In collaboration with His Holiness the Dalai Lama, Drs. Paul Ekman and Eve Ekman developed the Atlas of Emotions, an interactive educational resource designed to help people better understand their emotional lives.
The project emerged from a simple but powerful observation: many of us react to emotions without fully recognizing what we are experiencing. We know we are upset, stressed, anxious, or overwhelmed, but we often lack the language and awareness needed to understand what is happening inside us.
The Atlas was created to address that gap.
Organized around five major emotion families — anger, fear, sadness, disgust, and enjoyment — the Atlas explores how emotions arise, how they vary in intensity, what triggers them, how they influence our behavior, and what we can do to respond more skillfully.
For me, one of the most valuable contributions of the Atlas is its support for emotional literacy. We cannot work skillfully with emotions that we cannot recognize or name. The more precisely we can identify what we are feeling, the more choice we have in how we respond.
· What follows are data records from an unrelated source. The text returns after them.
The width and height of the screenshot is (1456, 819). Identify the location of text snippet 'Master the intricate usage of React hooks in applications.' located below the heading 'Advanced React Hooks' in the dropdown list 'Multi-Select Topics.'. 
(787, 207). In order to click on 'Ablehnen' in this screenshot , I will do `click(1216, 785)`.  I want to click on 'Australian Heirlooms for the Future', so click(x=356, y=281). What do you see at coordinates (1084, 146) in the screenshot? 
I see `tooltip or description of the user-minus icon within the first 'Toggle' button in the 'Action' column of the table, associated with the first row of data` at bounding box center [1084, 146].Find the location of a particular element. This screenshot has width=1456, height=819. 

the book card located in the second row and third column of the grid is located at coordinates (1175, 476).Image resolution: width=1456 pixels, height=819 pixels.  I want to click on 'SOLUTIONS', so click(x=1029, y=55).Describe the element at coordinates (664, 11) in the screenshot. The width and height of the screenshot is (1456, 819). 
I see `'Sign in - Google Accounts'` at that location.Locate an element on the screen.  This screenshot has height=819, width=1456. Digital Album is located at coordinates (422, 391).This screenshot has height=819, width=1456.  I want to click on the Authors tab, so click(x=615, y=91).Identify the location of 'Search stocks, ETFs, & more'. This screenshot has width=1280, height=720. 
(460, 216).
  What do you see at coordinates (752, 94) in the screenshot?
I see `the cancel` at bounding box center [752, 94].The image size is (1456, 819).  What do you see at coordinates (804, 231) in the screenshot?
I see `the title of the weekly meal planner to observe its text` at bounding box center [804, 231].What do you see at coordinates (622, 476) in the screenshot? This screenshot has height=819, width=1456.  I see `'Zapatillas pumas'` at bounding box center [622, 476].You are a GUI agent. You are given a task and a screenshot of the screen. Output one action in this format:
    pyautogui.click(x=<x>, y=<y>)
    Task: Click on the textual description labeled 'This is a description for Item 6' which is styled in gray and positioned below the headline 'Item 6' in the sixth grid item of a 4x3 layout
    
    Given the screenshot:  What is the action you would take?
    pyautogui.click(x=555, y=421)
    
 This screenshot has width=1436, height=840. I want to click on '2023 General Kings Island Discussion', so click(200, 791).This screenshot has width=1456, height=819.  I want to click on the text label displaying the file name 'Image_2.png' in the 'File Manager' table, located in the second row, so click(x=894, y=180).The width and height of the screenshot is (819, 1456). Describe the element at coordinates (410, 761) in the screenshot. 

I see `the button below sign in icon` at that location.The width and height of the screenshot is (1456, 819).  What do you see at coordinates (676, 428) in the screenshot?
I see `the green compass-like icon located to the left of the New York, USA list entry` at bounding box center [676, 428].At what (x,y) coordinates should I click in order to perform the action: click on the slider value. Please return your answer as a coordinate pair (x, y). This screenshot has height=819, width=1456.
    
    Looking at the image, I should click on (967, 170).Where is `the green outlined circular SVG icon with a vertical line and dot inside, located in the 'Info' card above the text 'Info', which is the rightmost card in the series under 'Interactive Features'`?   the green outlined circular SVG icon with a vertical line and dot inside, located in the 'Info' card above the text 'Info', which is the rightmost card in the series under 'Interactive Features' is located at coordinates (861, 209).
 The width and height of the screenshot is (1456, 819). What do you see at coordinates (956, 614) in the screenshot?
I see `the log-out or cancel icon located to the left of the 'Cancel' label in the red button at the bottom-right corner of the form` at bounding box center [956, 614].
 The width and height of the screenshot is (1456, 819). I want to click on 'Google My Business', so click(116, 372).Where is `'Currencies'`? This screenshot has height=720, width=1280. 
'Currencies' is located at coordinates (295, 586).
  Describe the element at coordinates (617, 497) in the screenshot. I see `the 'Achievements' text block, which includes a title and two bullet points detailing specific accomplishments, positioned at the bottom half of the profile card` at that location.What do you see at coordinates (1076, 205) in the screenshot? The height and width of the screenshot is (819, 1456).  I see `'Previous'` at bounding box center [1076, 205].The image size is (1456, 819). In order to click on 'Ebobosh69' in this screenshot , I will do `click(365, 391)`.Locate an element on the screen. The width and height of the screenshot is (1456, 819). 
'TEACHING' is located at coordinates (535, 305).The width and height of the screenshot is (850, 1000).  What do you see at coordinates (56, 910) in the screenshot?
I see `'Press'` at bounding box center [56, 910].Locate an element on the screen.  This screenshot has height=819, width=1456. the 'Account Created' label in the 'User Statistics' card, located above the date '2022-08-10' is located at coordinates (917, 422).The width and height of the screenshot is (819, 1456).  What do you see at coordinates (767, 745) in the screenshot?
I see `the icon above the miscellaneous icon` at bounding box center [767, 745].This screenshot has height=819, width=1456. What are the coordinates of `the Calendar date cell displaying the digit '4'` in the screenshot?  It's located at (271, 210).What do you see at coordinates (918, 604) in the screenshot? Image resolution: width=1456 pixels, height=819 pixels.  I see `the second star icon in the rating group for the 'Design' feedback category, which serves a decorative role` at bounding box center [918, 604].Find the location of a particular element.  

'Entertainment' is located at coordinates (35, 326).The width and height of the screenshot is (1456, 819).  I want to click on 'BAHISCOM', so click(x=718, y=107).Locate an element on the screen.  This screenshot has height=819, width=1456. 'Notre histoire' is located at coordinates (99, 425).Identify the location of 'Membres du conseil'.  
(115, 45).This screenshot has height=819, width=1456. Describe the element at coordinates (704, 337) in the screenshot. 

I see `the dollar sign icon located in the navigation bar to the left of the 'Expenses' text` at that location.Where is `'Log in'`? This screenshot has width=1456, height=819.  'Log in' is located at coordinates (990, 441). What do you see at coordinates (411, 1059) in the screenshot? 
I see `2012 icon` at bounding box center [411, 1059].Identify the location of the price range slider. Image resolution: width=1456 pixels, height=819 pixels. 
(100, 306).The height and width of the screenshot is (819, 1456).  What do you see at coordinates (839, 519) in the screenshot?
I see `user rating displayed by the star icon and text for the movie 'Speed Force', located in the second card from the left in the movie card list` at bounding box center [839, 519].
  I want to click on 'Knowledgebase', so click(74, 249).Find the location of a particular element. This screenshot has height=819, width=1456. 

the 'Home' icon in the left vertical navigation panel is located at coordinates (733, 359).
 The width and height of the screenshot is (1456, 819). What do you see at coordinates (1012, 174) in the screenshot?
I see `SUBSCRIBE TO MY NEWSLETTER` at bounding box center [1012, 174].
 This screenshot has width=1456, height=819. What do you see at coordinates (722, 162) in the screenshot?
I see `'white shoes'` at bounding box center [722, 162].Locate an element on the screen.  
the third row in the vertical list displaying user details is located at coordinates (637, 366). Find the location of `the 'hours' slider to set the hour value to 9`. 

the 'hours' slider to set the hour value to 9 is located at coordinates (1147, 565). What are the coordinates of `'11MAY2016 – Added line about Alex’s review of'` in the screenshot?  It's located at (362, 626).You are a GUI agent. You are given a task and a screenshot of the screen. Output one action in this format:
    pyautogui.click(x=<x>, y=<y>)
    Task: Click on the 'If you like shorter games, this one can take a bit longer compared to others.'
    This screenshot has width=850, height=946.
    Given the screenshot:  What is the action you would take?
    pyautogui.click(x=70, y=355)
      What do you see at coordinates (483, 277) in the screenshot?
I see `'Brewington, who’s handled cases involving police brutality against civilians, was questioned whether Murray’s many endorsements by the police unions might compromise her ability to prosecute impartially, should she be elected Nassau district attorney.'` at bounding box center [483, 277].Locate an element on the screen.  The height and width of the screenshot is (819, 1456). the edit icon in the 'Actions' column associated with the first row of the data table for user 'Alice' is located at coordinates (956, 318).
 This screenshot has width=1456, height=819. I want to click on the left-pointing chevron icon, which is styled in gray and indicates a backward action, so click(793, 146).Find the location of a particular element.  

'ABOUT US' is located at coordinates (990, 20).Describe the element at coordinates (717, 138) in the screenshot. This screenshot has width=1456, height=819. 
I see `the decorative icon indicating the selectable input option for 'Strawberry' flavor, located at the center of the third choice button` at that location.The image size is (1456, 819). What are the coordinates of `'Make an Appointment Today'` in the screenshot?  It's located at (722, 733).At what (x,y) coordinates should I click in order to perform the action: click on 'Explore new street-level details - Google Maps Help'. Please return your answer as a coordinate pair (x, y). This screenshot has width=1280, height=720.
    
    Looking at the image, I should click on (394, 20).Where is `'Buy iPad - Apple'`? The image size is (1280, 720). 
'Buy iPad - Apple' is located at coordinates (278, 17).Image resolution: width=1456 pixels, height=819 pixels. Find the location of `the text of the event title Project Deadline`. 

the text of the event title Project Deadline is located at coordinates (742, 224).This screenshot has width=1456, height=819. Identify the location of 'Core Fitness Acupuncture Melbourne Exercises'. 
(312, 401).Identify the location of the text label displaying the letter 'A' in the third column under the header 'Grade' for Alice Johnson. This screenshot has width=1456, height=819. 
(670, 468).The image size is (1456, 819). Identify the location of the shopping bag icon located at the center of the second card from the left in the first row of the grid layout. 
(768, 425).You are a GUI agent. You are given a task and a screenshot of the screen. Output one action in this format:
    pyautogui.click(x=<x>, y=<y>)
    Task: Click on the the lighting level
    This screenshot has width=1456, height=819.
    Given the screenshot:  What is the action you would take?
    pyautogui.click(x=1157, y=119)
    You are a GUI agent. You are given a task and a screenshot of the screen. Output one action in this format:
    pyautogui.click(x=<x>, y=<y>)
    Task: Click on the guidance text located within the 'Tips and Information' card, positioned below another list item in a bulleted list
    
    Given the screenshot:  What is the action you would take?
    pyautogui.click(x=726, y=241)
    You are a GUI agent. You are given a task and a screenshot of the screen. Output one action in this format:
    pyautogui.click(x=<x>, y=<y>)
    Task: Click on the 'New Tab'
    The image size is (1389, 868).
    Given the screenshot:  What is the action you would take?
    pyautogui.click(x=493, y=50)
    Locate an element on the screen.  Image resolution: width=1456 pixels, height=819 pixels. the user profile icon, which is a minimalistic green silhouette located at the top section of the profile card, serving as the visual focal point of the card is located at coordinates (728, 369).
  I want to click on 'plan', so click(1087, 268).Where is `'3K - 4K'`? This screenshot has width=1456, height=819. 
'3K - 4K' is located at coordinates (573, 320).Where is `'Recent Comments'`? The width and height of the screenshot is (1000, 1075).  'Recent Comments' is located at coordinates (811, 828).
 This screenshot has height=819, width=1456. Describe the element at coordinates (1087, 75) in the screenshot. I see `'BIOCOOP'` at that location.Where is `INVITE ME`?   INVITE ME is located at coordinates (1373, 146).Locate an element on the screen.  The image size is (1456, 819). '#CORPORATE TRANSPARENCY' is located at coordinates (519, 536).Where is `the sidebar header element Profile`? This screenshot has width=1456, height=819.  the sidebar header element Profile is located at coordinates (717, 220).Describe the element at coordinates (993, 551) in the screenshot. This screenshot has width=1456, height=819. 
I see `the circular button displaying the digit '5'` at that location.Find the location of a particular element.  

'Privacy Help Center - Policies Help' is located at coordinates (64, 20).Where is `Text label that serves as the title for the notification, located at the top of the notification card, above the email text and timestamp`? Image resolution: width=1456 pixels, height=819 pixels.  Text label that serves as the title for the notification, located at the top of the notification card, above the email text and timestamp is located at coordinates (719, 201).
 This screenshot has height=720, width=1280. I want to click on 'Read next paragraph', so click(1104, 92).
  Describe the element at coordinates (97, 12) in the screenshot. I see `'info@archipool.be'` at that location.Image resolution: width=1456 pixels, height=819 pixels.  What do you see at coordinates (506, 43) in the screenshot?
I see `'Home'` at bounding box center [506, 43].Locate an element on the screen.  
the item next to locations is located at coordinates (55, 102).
This idea sits at the heart of both emotional intelligence and empathy. Emotional intelligence begins with awareness of our own emotional experience. Empathy requires us to recognize and understand the emotional experience of others. In both cases, emotional vocabulary matters.
The Atlas also highlights something central to my work on triggers: emotions are not the problem. They are information. When we become curious about our emotions rather than reactive to them, they can guide us toward greater understanding, wiser choices, and more compassionate relationships.
The Atlas of Emotions is available free to the public and remains one of the most accessible tools for exploring the rich landscape of human emotion.
The Atlas of Emotions is available for free to the public free as an online educational resource.
Dr. Paul Ekman (1934–2023) was a pioneering psychologist, researcher, and co-discoverer of micro-expressions. His groundbreaking work on emotion, facial expression, and emotional awareness transformed the fields of psychology, communication, conflict resolution, and emotional intelligence. In 2009, TIME magazine named him one of the 100 most influential people in the world. Together with his daughter, Dr. Eve Ekman, and in collaboration with the Dalai Lama, he helped create the Atlas of Emotions as a free educational resource to promote emotional awareness and compassion worldwide.